FORM OF PURCHASE AGREEMENT

This Purchase Agreement (this “Agreement”), dated as of November 30, 2016, is by and between Gladstone Commercial Corporation, a Maryland corporation (the “Company” or “GOOD”) and each Broker-Dealer listed on Schedule A (each, a “Broker-Dealer”) which is entering into this Agreement on behalf of itself (as to paragraph 11 of this Agreement) and those Purchasers which are customers for which it has power of attorney to sign listed under its respective name on Schedule C (each, a “Customer”). Each of the Customers is referred to herein individually as a “Purchaser” and collectively, the “Purchasers”.

WHEREAS, the Purchasers desire to purchase from the Company, and the Company desires to issue and sell to the Purchasers an aggregate of 774,400 shares (the “Shares”) of the Company’s common stock, par value $0.001 per share (the “Common Stock”).

NOW, THEREFORE, in consideration of the mutual promises herein contained, the parties hereto agree as follows:

1. Purchase and Sale. Subject to the terms and conditions hereof, the Broker-Dealer (on behalf of Purchasers which are Customers) agrees to purchase from the Company, and the Company agrees to issue and sell to the several Purchasers, the number of Securities set forth next to such Purchaser’s name on Schedule A, for a total of 774,400 Shares (“Total Shares”), at a price per share equal to $18.35, for an aggregate purchase price equal to the product of the Total Shares and the Price per Share (the “Purchase Price”) at the Closing (as defined below).

(WORK REQUIRED): Reproduce the purchase agreement excerpt above word for word, starting with "NOW, THEREFORE, in" and going on through "(as defined below).".

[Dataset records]

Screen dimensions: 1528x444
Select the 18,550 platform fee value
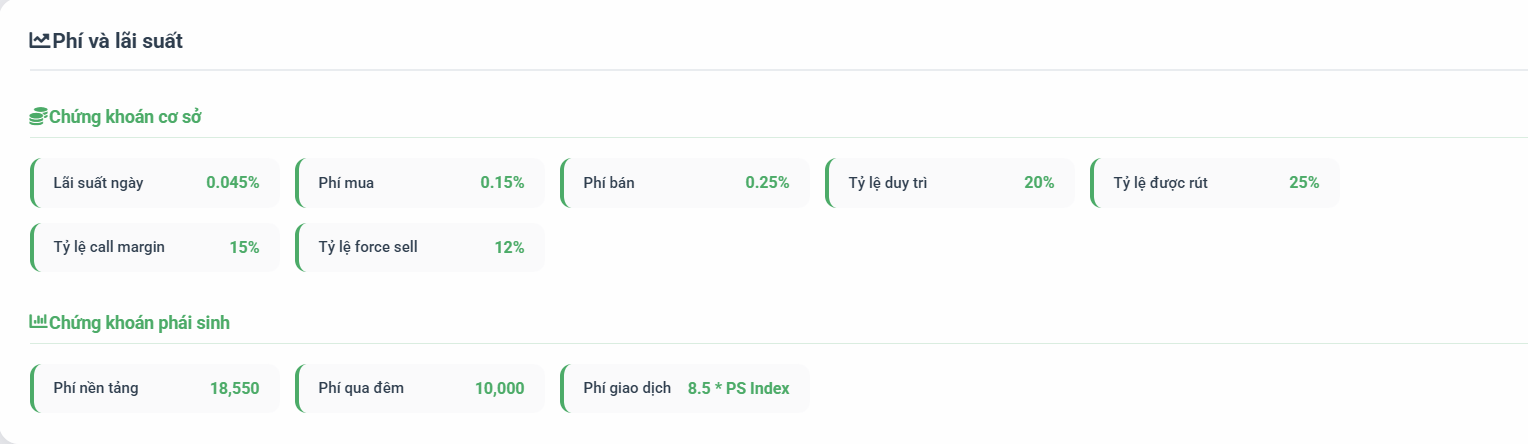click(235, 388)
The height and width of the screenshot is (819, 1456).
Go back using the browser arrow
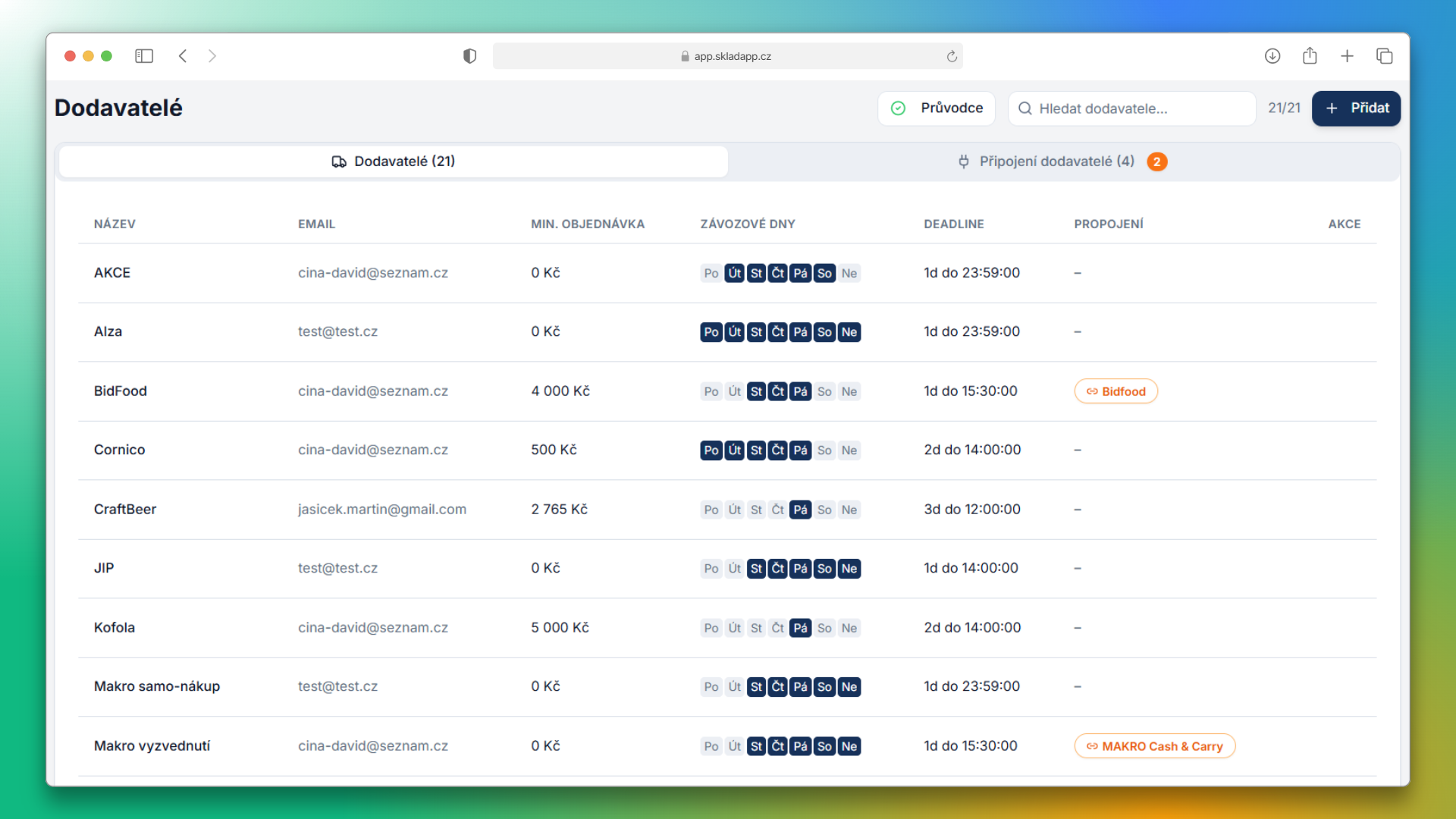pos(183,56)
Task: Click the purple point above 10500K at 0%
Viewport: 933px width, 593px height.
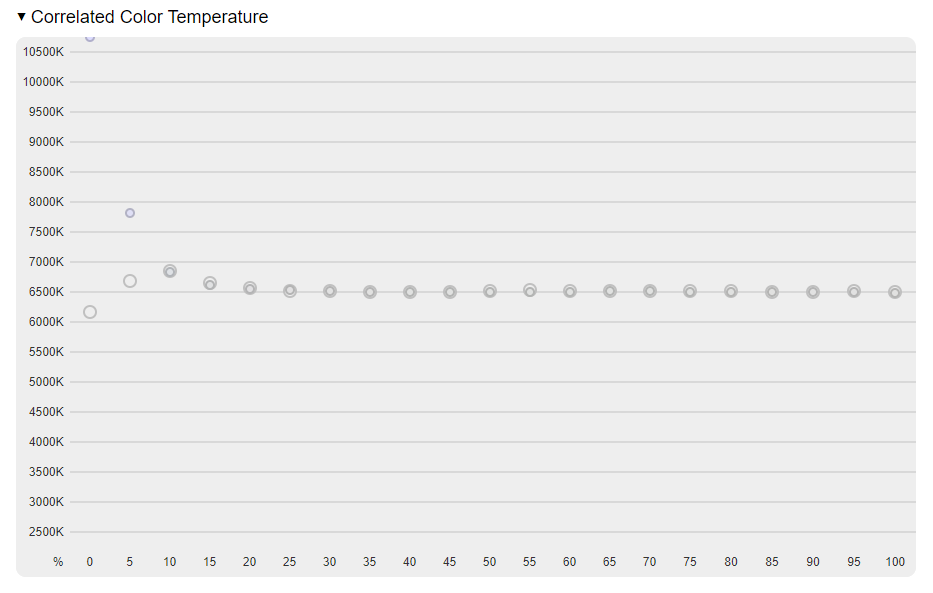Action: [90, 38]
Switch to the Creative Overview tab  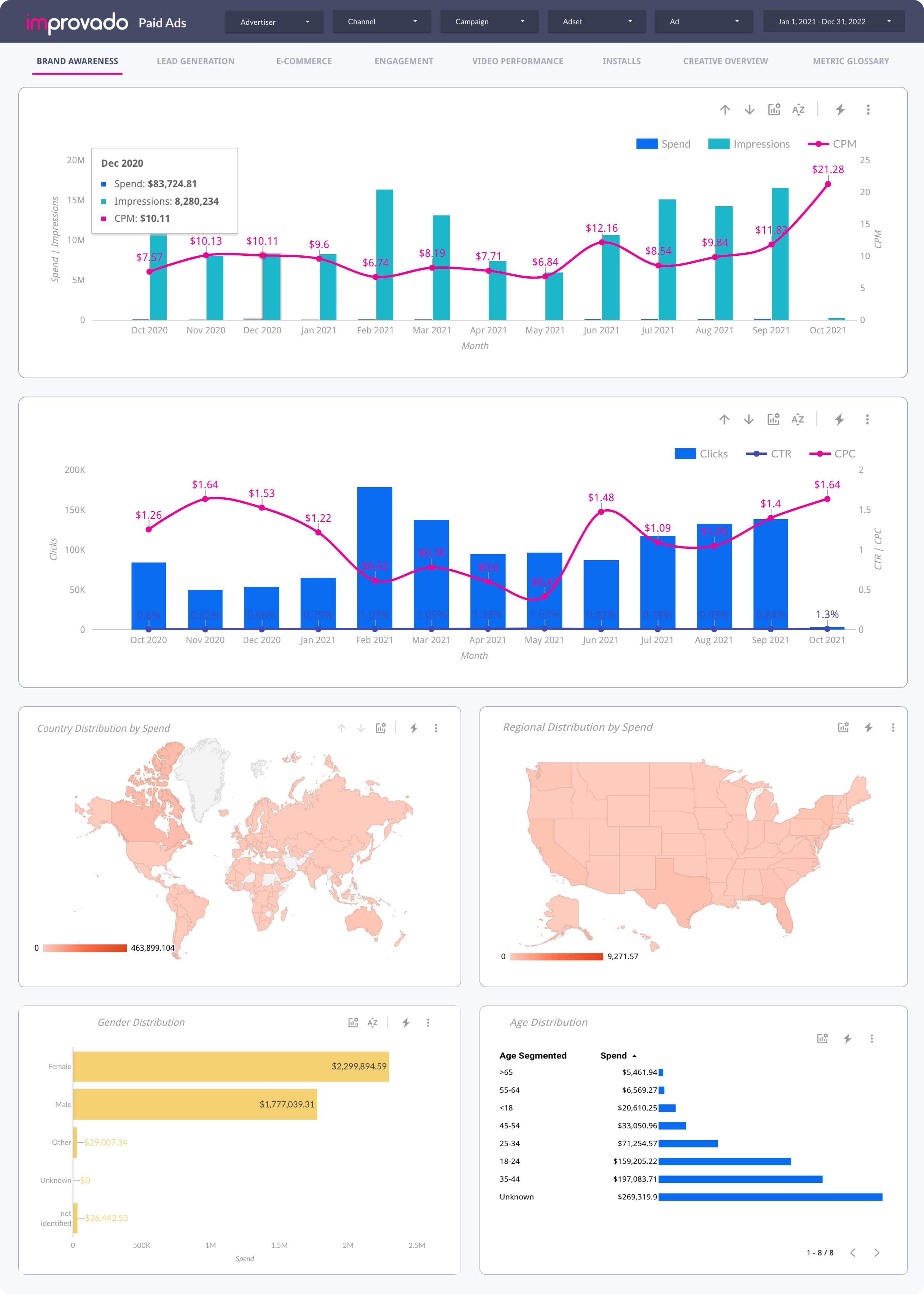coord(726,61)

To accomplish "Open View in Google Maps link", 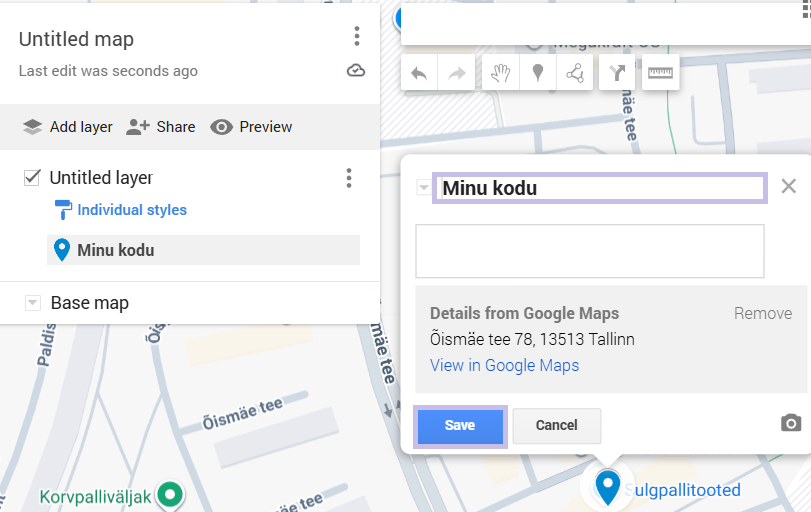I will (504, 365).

(SOLUTION FOR THIS PROBLEM):
NOW, THEREFORE, in consideration of the mutual promises herein contained, the parties hereto agree as follows:

1. Purchase and Sale. Subject to the terms and conditions hereof, the Broker-Dealer (on behalf of Purchasers which are Customers) agrees to purchase from the Company, and the Company agrees to issue and sell to the several Purchasers, the number of Securities set forth next to such Purchaser’s name on Schedule A, for a total of 774,400 Shares (“Total Shares”), at a price per share equal to $18.35, for an aggregate purchase price equal to the product of the Total Shares and the Price per Share (the “Purchase Price”) at the Closing (as defined below).